どうしようか考えていると、扉の向こうから物音が聞こえた気がした。
耳を澄ます。微かな歌声が聴こえる。誰か居るのだ。あの男の人だろうか。戸口は薄く開いている。
少しだけ迷って、結局そのドアを開いた。
扉の向こうはまた廊下だった。ただ、上の階のそれより短く、右側の壁に一つと突き当たりに一つ、扉が見えるだけだった。突き当たりの部屋から光が染み出している。小さな物音と歌声もそこから洩れ聴こえた。
惹かれるように、廊下を抜けてその部屋を覗いた。
絨毯の敷かれたそこは居間に見えた。入り口のすぐ左手には立派なサイドボードが鎮座している。部屋の突き当たりには暖炉があり、窓が見えた。窓の近く、部屋の隅には観葉植物と鉢植えの花。その隣に書棚がすらりと立っている。

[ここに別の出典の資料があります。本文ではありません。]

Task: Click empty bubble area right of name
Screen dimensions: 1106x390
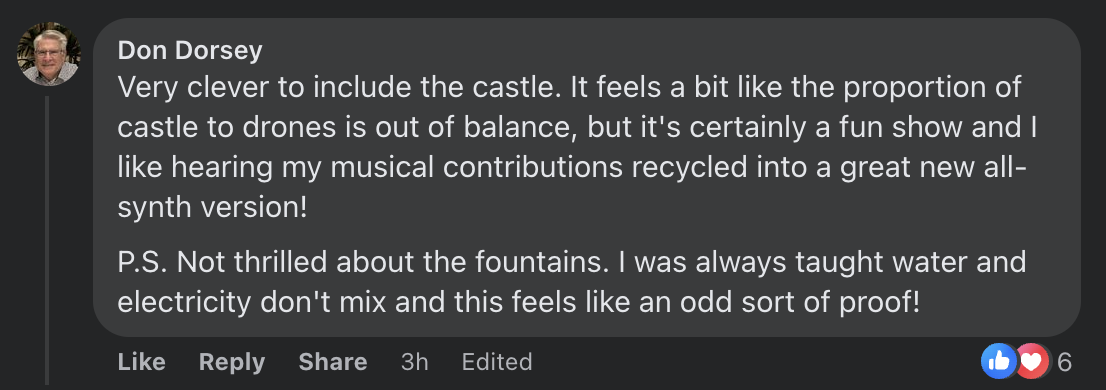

そろりそろりと部屋を進む。最初に目覚めた部屋も一人部屋にしては広かったが、ここはその倍くらい広い。暖炉の前にはローテーブルとソファが置かれている。毛足の長い敷物や清潔そうなソファカバーの手触り、よく手入れされた鉢植えの緑の様子などを見るに、如何にも居心地の良さそうな部屋だった。
居間の中央で扉の方を振り返る。サイドボードには厚い本や見たこともない置物が並べられ、壁を覆っていた。サイドボード横の壁は途中で切れて、更に別の部屋へ続いている。先ほどから気になっていた物音は向こうから聞こえていて、階段で耳にしたときよりずっと鮮明になった歌が香ばしい匂いと共にここまで流れて来ていた。
足音を忍ばせながら隣室への入り口に歩み寄る。そっと覗くと男性の背中があった。さっきの人だ。毛先に向かうほど黒っぽくなる銀髪に覆われた頭部には、同色の毛に覆われた大きな耳が生えている。L字型の調理台からして、どうやらここは台所のようである。オーブンの横にある小窓は開かれ、遠く鳥の鳴き声がした。もう少しよく見ようと覗き込むと、台所の隣にまた扉があることを発見する。
広さの割りに椅子が二脚しかないダイニングテーブルを挟み、青年は鼻歌交じりに調理場を行ったり来たりしている。料理の最中らしい。なんだか楽しげだ。どこの国の言葉だろう。窓から吹き込む風に乗る歌声は、不思議と心地よかった。
男の人は大きかった。大きいと言っても筋骨隆々とか太っているとかいう感じではない。ちょっと踵の高い靴を履いていることもあるが、それを差し引いても充分に背が高い。
襟の高い、肩の出るデザインの黒っぽいインナーはどこか異国の雰囲気がする。その上に着ているのは、上腕部から背中にかけてと腰の両サイドに切り込みが入った変わったプルオーバー。
調理の為に袖を捲くったのだろう、彼は調理台の上で白い物を捏ねているようだった。オーブンから香ばしいバターと小麦の匂いが漂って来るので、パンを焼いているのかもしれない。その傍らでは大きな鍋がぐつぐつと音を立てていた。
こんな日常的な様子、日々の人の営みの様子を眺めることは、少女にとって新鮮なことだった。
興味深く観察していると、不意に彼がこちらを向いた。